## Exercise objective
At the line containing "The image size", begin setting down the entries exactly, and stop only after the last line.

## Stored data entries
+++++

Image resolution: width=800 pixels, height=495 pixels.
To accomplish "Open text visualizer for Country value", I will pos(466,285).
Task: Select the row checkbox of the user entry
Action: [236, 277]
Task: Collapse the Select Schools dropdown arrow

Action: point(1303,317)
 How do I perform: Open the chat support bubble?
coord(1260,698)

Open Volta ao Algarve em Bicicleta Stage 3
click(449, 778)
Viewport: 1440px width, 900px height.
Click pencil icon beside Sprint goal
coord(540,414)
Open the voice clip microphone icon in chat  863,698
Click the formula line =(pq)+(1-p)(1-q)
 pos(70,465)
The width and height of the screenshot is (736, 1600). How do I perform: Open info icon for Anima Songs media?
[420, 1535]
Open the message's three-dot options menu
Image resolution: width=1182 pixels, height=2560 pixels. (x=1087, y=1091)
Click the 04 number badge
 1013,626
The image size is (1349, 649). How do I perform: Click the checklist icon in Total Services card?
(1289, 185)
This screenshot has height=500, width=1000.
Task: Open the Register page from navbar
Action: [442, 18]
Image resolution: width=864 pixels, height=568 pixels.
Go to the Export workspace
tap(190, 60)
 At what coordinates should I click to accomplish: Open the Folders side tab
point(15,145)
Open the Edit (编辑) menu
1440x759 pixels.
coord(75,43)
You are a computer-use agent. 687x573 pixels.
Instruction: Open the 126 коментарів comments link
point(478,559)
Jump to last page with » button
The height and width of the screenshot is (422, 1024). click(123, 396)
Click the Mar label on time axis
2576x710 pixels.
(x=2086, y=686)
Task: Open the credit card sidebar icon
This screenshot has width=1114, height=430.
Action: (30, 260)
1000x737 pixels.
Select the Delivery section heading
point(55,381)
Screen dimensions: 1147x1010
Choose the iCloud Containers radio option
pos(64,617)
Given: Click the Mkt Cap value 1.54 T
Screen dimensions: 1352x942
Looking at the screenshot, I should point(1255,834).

+++++

## Answer to this problem
The image size is (1349, 649). How do I perform: Click the checklist icon in Total Services card?
(1289, 185)
This screenshot has height=500, width=1000.
Task: Open the Register page from navbar
Action: [442, 18]
Image resolution: width=864 pixels, height=568 pixels.
Go to the Export workspace
tap(190, 60)
 At what coordinates should I click to accomplish: Open the Folders side tab
point(15,145)
Open the Edit (编辑) menu
1440x759 pixels.
coord(75,43)
You are a computer-use agent. 687x573 pixels.
Instruction: Open the 126 коментарів comments link
point(478,559)
Jump to last page with » button
The height and width of the screenshot is (422, 1024). click(123, 396)
Click the Mar label on time axis
2576x710 pixels.
(x=2086, y=686)
Task: Open the credit card sidebar icon
This screenshot has width=1114, height=430.
Action: (30, 260)
1000x737 pixels.
Select the Delivery section heading
point(55,381)
Screen dimensions: 1147x1010
Choose the iCloud Containers radio option
pos(64,617)
Given: Click the Mkt Cap value 1.54 T
Screen dimensions: 1352x942
Looking at the screenshot, I should point(1255,834).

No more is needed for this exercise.